İlgili maddenin gerekçesinde de “Yerine getirme zorunluluğu, esasen hukuka aykırı olan emri hukuka uygun hâle getirmez. Ancak, hiyerarşik yapı dolayısıyla, emri yerine getiren sorumlu olmaz. Bu durumda sorumluluk, emri verene aittir” Denilmiştir.

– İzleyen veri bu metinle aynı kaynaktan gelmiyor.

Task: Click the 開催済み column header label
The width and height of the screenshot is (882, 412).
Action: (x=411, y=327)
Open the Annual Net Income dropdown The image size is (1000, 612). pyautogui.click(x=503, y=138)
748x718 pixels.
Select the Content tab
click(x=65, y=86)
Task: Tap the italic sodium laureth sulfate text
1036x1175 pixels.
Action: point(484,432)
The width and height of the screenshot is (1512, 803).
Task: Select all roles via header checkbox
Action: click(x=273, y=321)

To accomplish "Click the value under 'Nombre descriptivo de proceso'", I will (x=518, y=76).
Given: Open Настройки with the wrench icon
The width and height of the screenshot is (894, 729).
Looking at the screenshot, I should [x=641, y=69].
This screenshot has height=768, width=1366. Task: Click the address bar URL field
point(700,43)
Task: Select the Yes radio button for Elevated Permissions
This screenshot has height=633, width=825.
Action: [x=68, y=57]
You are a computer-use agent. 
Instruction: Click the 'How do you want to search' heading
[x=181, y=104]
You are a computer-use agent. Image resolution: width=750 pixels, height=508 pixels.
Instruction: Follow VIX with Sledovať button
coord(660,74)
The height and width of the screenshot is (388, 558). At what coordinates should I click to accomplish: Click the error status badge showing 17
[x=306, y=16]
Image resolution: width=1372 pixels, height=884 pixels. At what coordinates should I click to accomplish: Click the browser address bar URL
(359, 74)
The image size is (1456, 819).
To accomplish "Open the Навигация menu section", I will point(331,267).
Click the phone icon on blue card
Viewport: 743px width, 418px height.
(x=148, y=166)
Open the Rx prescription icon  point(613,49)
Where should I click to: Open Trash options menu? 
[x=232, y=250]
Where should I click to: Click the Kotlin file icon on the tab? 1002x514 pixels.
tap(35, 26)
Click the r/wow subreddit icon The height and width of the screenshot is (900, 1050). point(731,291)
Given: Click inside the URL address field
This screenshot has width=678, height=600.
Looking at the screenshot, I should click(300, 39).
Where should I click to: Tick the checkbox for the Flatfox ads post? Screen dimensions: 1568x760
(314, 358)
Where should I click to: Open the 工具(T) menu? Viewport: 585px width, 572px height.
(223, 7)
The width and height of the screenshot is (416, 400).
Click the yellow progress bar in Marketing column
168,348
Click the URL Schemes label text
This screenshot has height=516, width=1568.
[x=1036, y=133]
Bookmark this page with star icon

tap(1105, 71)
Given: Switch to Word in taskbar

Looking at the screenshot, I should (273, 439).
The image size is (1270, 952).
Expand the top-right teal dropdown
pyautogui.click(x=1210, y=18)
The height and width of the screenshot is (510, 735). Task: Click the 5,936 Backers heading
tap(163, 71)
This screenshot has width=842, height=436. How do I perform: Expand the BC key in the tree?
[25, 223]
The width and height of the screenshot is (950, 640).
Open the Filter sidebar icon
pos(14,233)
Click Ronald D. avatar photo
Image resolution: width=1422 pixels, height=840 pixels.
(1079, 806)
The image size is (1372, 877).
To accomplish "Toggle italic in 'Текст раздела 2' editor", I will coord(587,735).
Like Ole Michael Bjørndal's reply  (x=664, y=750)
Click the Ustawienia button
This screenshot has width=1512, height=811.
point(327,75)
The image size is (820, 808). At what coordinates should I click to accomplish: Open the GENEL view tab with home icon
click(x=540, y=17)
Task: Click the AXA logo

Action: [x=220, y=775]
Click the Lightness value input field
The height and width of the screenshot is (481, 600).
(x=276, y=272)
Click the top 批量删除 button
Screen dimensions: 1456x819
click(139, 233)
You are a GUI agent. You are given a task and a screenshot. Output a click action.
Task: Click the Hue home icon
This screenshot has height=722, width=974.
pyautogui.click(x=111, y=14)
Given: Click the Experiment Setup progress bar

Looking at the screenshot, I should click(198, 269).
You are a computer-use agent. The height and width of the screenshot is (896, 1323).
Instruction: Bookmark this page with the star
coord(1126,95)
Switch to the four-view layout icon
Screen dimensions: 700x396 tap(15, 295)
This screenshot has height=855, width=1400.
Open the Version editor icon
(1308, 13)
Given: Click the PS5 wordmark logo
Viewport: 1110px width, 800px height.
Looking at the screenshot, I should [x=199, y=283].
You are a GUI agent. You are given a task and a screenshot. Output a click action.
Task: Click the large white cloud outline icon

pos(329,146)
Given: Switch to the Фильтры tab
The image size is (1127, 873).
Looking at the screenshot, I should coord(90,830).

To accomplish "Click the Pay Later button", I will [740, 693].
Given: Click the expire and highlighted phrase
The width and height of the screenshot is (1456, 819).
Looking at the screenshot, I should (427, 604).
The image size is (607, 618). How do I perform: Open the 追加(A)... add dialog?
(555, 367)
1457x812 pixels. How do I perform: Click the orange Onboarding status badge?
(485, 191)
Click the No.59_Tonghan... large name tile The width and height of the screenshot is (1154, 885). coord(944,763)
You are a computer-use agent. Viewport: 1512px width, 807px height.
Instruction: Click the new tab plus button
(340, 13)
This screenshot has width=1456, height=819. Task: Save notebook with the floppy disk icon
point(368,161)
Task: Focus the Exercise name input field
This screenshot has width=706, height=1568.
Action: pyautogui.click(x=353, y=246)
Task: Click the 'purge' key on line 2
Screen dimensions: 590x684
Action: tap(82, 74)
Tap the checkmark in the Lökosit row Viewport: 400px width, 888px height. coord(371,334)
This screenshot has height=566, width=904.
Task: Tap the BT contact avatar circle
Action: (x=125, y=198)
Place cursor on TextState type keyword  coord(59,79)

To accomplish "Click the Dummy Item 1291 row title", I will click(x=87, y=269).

SON FIKRA, ÖZELLİKLE ASKERLERİN, ER VE HARP OKULU ÖĞRENCİLERİ İLE ALBAY ALTI PERSONELİN, komutanları tarafından verilen ve içeriği belirtilmeyen, dolayısıyla suç olup olmadığını bilemeyecekleri emirler için özellikle ihdas edildiği mahkeme tarafından göz ardı edilmiştir.

Benzer düzenleme, AY md.137 sonda “Askeri hizmetlerin görülmesi ve acele hallerde kamu düzeni ve kamu güvenliğinin korunması için kanunla gösterilen istisnalar saklıdır” Hükmü ile ifade edilmiştir.

  SOMUT OLAYDA DA ASKERİ OKUL ÖĞRENCİLERİNE DARBE İÇİN GİDİLDİĞİ VE ÇOCUKLARIN BUNU BİLDİĞİ YÖNÜNDE EN UFAK BİR DELİL BULUNMAMAKTADIR.

Buna rağmen komutanlarının “Tatbikat var, terör saldırısı var” Denilerek dışarı çıkarılan askere darbe suçundan ağırlaştırılmış müebbet ağır hapis cezası vermek, başta 211 sayılı Türk Silahlı Kuvvetleri İç Hizmet Kanunu, AY md.137 ve TCK md.21-24 e açıkça aykırıdır.

Balyoz davasında general ve kuvvet komutanlarına gösterilen müsamahanın %1 i, askeri okul öğrencileri ve sair askerlere, darbe toplantısına katılmayan, dolayısıyla darbeyi bilemeyecek rütbeli,rütbesiz askere gösterilmeyerek AYRIMCI ADALET UYGULANMIŞTIR.